Di periode awal aku bekerja dengan gaji yang “cukup” tersebut, aku merasa sering kekurangan. Dan bahkan sampai sekarang, meskipun secara besaran sudah naik sekitar 20% dari gaji pertamaku dulu, aku pun masih merasa belum “cukup”. Aku membuat semacam neraca sederhana untuk menghitung arus kasku, berapa pemasukan, pengeluaran, serta berapa yang harus aku tabung setiap bulannya. Sebenarnya gaji tersebut akan “cukup” dengan catatan, aku tidak tinggal di Jakarta, apalagi pusatnya Jakarta, serta mampu mengerem gaya hidupku. Aku gemar sekali jalan-jalan aka travelling, yang setiap kali jalan minimal bisa menghabiskan 300 ribu rupiah. Maksimalnya, silakan direka-reka tergantung destinasinya.

Untuk memenuhi kebutuhan dan keinginanku tersebut, tidak jarang akhirnya aku harus berhutang kepada teman dan baru bisa mengembalikannya setelah gajian tiba. Hal ini tentu sangat memalukan, bagaimana bisa seorang bujang yang sudah bekerja dan memiliki penghasilan tetap, mengandalkan hutang untuk men”cukup”i keperluan hidupnya. Namun, hal positif yang bisa aku ambil adalah tak selamanya aku di posisi tersebut, sesekali teman-temanku yang memberikan aku pinjaman, mereka berbalik meminjam uang padaku. Aku merasa di detik itu kekeluargaan kita jusru  dipererat.

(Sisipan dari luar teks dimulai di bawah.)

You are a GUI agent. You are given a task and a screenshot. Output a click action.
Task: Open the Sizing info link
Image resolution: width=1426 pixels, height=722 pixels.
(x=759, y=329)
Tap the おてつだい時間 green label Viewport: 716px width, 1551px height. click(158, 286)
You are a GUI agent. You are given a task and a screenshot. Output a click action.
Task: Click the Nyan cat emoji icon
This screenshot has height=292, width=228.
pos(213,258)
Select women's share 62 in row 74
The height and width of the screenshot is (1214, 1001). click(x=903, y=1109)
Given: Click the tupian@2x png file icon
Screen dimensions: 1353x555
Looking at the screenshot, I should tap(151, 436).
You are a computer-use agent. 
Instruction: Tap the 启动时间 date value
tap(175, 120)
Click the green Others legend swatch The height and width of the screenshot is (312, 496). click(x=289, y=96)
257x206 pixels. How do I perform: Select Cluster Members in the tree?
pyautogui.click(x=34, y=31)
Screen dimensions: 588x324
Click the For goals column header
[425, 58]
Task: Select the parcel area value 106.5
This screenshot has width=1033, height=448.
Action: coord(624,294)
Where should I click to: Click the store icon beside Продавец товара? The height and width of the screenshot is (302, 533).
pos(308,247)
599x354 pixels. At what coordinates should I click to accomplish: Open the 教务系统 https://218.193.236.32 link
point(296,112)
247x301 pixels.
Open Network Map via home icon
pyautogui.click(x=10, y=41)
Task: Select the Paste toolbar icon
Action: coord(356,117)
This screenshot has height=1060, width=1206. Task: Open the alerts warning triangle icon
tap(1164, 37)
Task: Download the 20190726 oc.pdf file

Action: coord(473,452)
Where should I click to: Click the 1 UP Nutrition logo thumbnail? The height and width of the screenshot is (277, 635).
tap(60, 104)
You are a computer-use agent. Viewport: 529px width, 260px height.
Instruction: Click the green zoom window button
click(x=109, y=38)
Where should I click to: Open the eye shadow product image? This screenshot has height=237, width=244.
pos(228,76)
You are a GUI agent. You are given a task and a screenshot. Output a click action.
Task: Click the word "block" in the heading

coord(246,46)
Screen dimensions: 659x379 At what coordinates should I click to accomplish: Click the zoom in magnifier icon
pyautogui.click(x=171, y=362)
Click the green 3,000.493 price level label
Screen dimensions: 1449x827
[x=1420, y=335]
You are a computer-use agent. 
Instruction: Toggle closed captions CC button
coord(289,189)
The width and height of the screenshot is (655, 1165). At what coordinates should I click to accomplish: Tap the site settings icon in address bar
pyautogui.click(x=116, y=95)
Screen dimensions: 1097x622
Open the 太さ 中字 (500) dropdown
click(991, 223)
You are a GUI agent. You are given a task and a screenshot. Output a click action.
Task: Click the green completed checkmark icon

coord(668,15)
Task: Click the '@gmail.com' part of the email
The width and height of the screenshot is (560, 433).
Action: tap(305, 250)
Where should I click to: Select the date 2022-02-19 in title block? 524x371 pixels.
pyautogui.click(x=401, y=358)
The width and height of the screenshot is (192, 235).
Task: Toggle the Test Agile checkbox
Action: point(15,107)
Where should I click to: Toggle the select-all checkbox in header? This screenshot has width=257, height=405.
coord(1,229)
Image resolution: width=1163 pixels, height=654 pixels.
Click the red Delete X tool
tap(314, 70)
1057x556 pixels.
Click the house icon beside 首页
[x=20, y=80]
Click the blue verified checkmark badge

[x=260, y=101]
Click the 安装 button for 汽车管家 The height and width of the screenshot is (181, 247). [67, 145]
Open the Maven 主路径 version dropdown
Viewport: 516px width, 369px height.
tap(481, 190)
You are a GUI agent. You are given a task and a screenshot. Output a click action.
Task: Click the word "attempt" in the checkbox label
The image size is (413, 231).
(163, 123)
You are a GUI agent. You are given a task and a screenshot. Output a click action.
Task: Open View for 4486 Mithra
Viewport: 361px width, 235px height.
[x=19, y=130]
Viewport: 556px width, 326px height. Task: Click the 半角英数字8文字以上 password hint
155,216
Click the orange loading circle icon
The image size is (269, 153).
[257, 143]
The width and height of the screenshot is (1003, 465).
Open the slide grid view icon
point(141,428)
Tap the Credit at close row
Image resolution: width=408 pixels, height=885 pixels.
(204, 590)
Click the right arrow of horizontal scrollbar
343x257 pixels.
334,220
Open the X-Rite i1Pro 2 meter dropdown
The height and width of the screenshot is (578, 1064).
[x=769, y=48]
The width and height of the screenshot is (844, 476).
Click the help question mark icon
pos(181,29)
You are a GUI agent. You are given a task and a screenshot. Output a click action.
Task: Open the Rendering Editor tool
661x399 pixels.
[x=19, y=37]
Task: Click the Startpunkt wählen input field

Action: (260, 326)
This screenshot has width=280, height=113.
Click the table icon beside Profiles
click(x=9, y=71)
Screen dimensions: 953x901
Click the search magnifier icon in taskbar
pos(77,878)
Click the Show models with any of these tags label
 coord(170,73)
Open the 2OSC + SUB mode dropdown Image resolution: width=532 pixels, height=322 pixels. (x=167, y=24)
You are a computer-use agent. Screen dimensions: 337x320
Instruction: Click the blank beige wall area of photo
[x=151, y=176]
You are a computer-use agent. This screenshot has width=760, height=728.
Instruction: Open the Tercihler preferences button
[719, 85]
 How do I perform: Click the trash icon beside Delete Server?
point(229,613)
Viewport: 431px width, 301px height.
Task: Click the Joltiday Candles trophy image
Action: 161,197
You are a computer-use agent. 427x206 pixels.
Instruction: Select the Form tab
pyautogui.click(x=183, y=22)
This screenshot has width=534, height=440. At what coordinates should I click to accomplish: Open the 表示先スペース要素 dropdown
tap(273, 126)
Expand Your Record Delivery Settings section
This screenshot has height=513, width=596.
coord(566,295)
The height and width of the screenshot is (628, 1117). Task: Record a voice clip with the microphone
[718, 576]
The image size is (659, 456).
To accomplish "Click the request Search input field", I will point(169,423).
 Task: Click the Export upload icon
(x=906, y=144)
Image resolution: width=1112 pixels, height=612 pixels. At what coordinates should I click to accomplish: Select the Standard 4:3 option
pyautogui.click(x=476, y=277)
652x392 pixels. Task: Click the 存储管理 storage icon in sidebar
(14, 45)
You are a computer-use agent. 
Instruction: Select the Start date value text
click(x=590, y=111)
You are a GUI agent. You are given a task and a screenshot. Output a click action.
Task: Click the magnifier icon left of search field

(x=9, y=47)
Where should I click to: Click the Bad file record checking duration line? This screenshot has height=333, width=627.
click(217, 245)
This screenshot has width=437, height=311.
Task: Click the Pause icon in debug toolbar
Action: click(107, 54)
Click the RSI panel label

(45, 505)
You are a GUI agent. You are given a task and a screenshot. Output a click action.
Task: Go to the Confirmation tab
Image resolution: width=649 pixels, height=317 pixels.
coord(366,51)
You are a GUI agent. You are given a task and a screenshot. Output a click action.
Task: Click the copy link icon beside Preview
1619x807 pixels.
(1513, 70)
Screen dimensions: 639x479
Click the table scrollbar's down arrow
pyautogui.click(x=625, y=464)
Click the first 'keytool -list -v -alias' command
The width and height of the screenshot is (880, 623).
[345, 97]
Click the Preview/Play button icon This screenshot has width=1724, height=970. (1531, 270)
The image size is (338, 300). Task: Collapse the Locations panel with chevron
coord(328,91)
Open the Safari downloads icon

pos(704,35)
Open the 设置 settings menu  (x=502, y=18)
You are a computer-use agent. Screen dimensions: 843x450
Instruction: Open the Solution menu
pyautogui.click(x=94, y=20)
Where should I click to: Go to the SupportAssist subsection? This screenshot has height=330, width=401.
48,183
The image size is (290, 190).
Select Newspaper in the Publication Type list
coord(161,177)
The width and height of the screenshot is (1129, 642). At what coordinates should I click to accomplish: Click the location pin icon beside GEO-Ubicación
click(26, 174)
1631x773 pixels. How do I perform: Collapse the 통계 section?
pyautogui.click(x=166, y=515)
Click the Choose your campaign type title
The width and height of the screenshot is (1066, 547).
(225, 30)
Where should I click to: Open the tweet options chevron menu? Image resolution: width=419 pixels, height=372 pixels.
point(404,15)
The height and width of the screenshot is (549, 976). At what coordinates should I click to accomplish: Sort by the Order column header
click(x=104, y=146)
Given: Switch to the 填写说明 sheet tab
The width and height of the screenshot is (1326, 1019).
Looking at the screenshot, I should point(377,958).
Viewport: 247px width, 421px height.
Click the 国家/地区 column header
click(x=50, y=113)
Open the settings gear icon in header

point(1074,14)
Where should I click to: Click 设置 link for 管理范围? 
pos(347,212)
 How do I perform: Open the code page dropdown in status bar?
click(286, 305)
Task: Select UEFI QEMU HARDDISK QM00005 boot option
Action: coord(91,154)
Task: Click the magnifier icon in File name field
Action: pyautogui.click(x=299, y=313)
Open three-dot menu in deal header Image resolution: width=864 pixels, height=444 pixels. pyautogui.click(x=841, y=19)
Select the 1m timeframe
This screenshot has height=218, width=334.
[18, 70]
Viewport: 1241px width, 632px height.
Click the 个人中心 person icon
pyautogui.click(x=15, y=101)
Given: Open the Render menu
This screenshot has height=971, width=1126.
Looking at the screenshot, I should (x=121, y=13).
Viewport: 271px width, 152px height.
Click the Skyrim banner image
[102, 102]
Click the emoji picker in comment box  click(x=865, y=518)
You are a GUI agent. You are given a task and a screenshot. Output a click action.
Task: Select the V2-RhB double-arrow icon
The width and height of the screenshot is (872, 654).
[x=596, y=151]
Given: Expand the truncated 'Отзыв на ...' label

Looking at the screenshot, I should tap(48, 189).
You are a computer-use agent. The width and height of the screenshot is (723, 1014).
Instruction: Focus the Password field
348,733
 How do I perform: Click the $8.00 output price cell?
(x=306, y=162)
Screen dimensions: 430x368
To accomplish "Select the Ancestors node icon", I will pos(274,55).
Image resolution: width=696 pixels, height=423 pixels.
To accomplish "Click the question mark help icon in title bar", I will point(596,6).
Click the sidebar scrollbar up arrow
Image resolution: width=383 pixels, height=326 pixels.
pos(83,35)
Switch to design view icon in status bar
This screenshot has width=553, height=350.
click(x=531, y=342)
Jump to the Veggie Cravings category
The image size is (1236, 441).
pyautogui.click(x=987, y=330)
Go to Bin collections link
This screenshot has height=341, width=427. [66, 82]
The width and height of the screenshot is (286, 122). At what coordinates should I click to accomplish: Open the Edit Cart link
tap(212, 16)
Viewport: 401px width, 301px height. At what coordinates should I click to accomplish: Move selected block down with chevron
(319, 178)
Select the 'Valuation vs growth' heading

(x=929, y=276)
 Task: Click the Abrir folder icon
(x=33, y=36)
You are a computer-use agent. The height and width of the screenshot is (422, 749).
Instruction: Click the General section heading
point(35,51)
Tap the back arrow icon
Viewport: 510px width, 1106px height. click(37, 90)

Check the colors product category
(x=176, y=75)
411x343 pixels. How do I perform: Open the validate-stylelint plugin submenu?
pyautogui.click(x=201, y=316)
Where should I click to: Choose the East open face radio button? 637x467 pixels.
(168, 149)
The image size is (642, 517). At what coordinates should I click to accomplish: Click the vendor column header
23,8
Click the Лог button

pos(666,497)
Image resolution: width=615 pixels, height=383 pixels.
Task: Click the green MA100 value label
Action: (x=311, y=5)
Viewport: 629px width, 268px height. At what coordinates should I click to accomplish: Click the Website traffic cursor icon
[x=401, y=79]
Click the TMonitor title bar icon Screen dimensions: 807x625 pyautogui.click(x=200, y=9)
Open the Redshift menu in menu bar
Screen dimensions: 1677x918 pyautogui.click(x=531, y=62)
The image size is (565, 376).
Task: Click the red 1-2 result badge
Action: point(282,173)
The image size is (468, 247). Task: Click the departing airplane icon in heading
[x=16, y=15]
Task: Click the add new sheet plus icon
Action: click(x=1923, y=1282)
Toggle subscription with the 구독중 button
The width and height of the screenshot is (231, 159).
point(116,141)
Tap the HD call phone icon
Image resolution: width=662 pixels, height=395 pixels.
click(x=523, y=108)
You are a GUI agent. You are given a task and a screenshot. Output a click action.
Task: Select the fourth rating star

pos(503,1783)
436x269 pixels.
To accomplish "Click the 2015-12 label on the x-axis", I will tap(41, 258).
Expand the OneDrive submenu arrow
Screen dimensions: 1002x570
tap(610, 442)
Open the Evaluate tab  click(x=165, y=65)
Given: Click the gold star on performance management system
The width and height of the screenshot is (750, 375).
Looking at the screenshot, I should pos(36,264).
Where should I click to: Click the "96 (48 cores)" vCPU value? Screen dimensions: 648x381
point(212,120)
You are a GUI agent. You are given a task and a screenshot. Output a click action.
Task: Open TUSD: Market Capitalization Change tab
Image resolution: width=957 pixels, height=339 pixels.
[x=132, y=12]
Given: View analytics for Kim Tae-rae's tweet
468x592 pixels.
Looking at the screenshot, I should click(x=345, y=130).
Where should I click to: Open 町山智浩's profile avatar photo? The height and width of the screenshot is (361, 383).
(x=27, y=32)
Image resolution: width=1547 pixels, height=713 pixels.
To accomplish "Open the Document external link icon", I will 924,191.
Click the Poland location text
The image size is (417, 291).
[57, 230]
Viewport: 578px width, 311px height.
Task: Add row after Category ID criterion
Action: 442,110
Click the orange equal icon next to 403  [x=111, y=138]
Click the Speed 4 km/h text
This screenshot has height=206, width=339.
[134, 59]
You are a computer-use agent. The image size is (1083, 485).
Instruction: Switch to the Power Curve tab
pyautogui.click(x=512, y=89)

Dengan teman-teman yang boleh dibilang mempunyai kondisi senasib tersebut, aku sering berkeluh kesah, begitu pun mereka. Setiap bertemu, kami saling sharing dan memberikan semangat dan motivasi. Quote – quote hebat yang dimiliki masing-masing saling dikeluarkan. Hal ini yang membuat satu per satu mulai bangkit, yang tak jarang setelah beberapa hari, satu per satu juga mulai luntur lagi, termasuk aku.